In January, on the heels of the terrifying tale of a state trooper and his family killed in a crash caused by their out-of-control Lexus, more reports of sudden uncontrolled acceleration problems with Toyotas began pouring in. Of course, skeptics were quick to point out that reports of uncontrolled acceleration problems with Toyotas resembled past claims of acceleration problems with various makes and models that had come to naught, especially the Audi acceleration flap of the early 1980s.
Since no one could point to any mechanism in Toyota’s (computerized) accelerators that would cause uncontrolled acceleration, these skeptics insisted that the problem must be driver error.

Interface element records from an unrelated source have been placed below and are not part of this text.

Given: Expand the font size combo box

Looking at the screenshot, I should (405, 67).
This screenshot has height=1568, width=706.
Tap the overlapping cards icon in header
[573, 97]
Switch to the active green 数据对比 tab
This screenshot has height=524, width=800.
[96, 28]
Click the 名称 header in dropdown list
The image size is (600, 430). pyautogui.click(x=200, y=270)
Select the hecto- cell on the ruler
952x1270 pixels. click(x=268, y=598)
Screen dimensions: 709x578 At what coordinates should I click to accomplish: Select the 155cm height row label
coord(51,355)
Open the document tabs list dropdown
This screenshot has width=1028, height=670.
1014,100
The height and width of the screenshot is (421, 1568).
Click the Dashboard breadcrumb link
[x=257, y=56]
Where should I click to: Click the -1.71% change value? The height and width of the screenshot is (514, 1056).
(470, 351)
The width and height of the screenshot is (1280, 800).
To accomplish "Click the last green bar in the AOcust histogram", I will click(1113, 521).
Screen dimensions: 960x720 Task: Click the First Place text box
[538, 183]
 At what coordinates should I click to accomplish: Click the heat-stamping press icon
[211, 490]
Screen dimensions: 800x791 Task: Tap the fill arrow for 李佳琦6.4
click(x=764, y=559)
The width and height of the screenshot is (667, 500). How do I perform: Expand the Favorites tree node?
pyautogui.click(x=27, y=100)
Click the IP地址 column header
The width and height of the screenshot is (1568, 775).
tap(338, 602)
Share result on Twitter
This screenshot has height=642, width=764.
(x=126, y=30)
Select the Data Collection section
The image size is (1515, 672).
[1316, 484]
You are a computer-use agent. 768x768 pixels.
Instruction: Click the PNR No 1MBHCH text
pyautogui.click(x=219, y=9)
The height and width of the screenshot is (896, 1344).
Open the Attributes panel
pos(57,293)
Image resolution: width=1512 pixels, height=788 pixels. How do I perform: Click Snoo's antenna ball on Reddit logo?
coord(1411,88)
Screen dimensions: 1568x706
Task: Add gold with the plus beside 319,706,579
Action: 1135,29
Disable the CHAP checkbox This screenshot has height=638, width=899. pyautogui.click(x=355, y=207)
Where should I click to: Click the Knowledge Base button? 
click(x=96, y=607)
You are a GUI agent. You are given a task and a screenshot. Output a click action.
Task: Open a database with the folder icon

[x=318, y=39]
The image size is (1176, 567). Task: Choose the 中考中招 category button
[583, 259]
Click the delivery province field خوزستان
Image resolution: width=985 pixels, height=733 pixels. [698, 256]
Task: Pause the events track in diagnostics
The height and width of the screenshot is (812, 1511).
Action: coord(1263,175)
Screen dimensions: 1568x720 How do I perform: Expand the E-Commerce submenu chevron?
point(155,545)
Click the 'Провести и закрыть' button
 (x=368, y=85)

At the time, I cautioned that we should keep an open mind – that the block box computer programs that regulate Toyotas’ acceleration and braking could conceivably have a bug, the same sort of bug that caused the Great Northeast blackout of 2003.
This week, the acceleration skeptics got welcome news as the National Highway Traffic Safety Administration announced its preliminary findings: in all of the Toyota acceleration cases investigated thus far, driver error has been found to be the cause of the braking failures. Yes, pedal misapplication – hitting the accelerator instead of the brake – is the leading culprit at this point in time.
Meanwhile this week came another story, a story about malfunctioning black boxes. Wall Street traders and government regulators are still probing the May 6 “flash crash” in which the Dow Jones inexplicably plunged nearly 1,000 points within a couple hours. Of course the bulk of stock trading is done by computers running proprietary algorithms that Wall Street banks have invested many more billions in than Toyota has spent engineering the computer systems in its late model cars. Investigators probing these trades are finding the black box computer algorithms used by traders produced bizarre “crop circle” graphs over the course of the flash crash.
It seems one might draw some parallels between the 2010 “flash crash” and an older stock market mystery that occurred around the same time as the 1980s Audi debacle: the Black Monday 1987 stock market crash that some chalk up to computer trading.
My position on the Toyota uncontrolled acceleration phenomenon has always been the same: when people complain that their cars (increasingly controlled by complex computer systems) are going haywire, we should take them seriously and investigate thoroughly because even the best-engineered systems can behave unpredictably. If investigation reveals that root of the problem is not a defectively designed product, but rather human-fueled hysteria, then so much the better for society.
I just wish the same people who are so quick to point to human error in the driver’s seat would be as quick to recognize human error in some of Wall Street’s follies.